The Georgia Bulletin

Wed, Nov 19, 2008


What I Have Seen and Heard - Archbishop Gregory's Weekly Column

Print Issue: October 21, 1965

Sherry Receives J.J. Hoey Award

Gerard E. Sherry, managing editor of the Georgia Bulletin, has been named to receive the 1965 James J. Hoey Award for Interracial Justice of the Catholic Interracial Council of New York.

The Hoey awards are given annually to a white and a Negro Catholic for “outstanding contributions to the cause of interracial understanding.” The Negro recipient is James R. Dumpson, former New York Commissioner of Welfare and now assistant director of the Hunter College school of social work.

Presentation of the 1965 awards will be at an Oct. 31 luncheon in the Hotel Commodore.

Previous Hoey award winners include labor leader Philip Murray; Sargent Shriver, head of the Office of Economic Opportunity and the Peace Corps; AFL-CIO president George Meany; and Frank A. Hall, former director of the Press Department, National Catholic Welfare Conference.

Dumpson, author of several books and many articles, has been a member of the President’s Commission on Narcotics and Drug Abuse; chief of the U.S. Delegation to a seminar of the United Nations Economic and Social Commission for Asia and the far East; and UN adviser and chief of training in social welfare for the government of Pakistan.

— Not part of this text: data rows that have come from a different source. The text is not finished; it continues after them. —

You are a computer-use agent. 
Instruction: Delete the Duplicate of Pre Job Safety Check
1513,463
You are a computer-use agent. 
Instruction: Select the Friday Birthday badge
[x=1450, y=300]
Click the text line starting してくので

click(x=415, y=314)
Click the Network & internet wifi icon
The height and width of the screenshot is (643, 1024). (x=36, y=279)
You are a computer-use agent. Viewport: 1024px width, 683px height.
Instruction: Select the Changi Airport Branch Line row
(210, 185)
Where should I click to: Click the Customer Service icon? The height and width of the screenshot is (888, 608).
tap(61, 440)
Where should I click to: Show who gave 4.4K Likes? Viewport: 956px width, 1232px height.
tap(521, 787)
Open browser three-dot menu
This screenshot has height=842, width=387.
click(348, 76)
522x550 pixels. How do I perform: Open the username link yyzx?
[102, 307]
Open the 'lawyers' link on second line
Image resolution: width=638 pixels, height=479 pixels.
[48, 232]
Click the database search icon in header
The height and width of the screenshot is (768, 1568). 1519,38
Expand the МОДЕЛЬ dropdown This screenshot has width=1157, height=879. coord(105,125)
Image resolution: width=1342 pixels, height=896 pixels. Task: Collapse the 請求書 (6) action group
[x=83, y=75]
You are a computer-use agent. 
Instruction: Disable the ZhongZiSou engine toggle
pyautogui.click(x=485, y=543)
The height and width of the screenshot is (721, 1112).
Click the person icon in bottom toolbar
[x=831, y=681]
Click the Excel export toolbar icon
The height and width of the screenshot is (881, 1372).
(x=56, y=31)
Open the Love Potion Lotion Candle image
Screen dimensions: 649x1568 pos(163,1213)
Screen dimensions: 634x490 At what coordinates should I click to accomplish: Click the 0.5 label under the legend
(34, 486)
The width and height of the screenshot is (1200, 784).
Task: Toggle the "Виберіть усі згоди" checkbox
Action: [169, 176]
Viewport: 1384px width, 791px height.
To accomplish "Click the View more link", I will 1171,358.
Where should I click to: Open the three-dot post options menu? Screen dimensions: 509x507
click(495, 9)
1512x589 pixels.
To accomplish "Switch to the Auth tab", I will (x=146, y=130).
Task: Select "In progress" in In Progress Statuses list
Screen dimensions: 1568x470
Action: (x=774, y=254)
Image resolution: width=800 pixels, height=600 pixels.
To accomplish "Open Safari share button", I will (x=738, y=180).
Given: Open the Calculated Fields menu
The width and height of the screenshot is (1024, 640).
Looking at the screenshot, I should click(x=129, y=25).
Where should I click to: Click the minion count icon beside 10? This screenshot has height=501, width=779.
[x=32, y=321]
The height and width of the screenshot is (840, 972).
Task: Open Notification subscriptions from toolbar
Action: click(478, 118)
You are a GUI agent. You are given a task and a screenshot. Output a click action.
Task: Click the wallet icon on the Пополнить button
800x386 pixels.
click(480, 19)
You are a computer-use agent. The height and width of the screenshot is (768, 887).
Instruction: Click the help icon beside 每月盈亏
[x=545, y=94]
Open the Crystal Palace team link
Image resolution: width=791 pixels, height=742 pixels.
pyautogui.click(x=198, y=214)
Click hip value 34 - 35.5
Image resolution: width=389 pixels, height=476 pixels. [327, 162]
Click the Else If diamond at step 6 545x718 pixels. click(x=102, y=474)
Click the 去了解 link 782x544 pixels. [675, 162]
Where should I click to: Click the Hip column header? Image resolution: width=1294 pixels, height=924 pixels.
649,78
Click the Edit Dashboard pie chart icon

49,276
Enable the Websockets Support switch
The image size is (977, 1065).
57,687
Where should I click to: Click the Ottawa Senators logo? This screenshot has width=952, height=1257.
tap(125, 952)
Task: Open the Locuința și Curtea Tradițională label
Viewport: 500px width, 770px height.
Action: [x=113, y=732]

Sherry, a native of England, became a naturalized U.S. Citizen in 1955. He was cited for his “outspoken editorials” which, the New York Catholic Interracial Council said, “have brought to Atlanta fresh Christian light on social problems.” Sherry recently completed a two-year term as president of St. Martin’s Human Relation Council, the interracial unit of the Archdiocese of Atlanta.